В темном, как клетка под накидкой, мозгу раздельно звучали слова – то мужским голосом, то женским. Некоторые из них сами лепились в предложения, поражавшие Кешу своей значительностью. А старушка начала надоедать: своим шарканьем, своими вздохами, своим вечным шуршанием.
– Катастр-рофа! – скрипел Кеша, мрачно поглядывая на светлое пятно на обоях, откуда раньше вещал на разные голоса толстячок-приемник. – Пр-ропал…
И хохолок поднимался на орехоподобной голове.
На третий день Кеша начал воротить от Кузьминичны клюв, а на четвертый исчез.

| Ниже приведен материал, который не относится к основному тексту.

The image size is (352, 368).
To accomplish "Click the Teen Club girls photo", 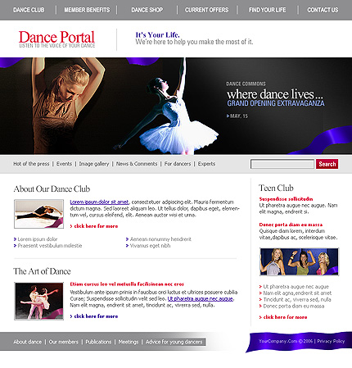I will pos(300,261).
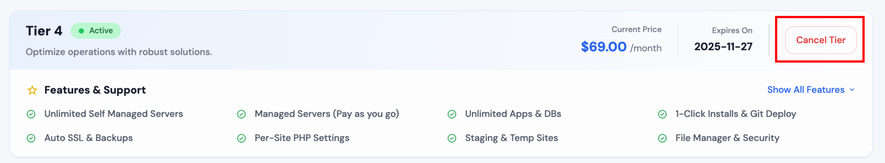885x163 pixels.
Task: Click check icon for Unlimited Self Managed Servers
Action: point(31,114)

Если бы старый диван мог говорить, он рассказал бы старушке, как Кеша, поскрипывая, выбрался из клетки, хохотнул, обозвал Кузьминичну склеротичкой, нагадил на подоконник, перебрался на форточку, гордо осмотрел пейзаж, сказал "Пор-ра!” – и сиганул вниз.
II
Нового начальника звали Иннокентий Георгиевич Пернатых. Откуда он взялся, не знал никто, даже секретарша Инессочка, знавшая про всех всё. На выразительные взгляды сослуживцев она только пожимала плечиками и делала большие-большие глаза.

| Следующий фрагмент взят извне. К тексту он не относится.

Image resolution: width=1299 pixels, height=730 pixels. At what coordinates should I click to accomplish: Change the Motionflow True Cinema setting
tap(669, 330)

Но какие глаза ни делай, а с некоторых пор с началом шестого сигнала новый начальник появлялся в дверях собственной персоной: маленький, нос крючком, костюм голубой, рубашка оранжевая, галстук красный, носки зеленые. Явившись, он на пару секунд застывал на пороге и резкими поворотами головы строго оглядывал помещение. Голова его была похожа на орех, увенчанный бодреньким хохолком, и взгляд, надо сказать, совершенно бесстыжий.
– Здравствуйте, Иннокентий Георгиевич, – давясь помадой, говорила Инессочка. Всяких она начальников видала, но такого…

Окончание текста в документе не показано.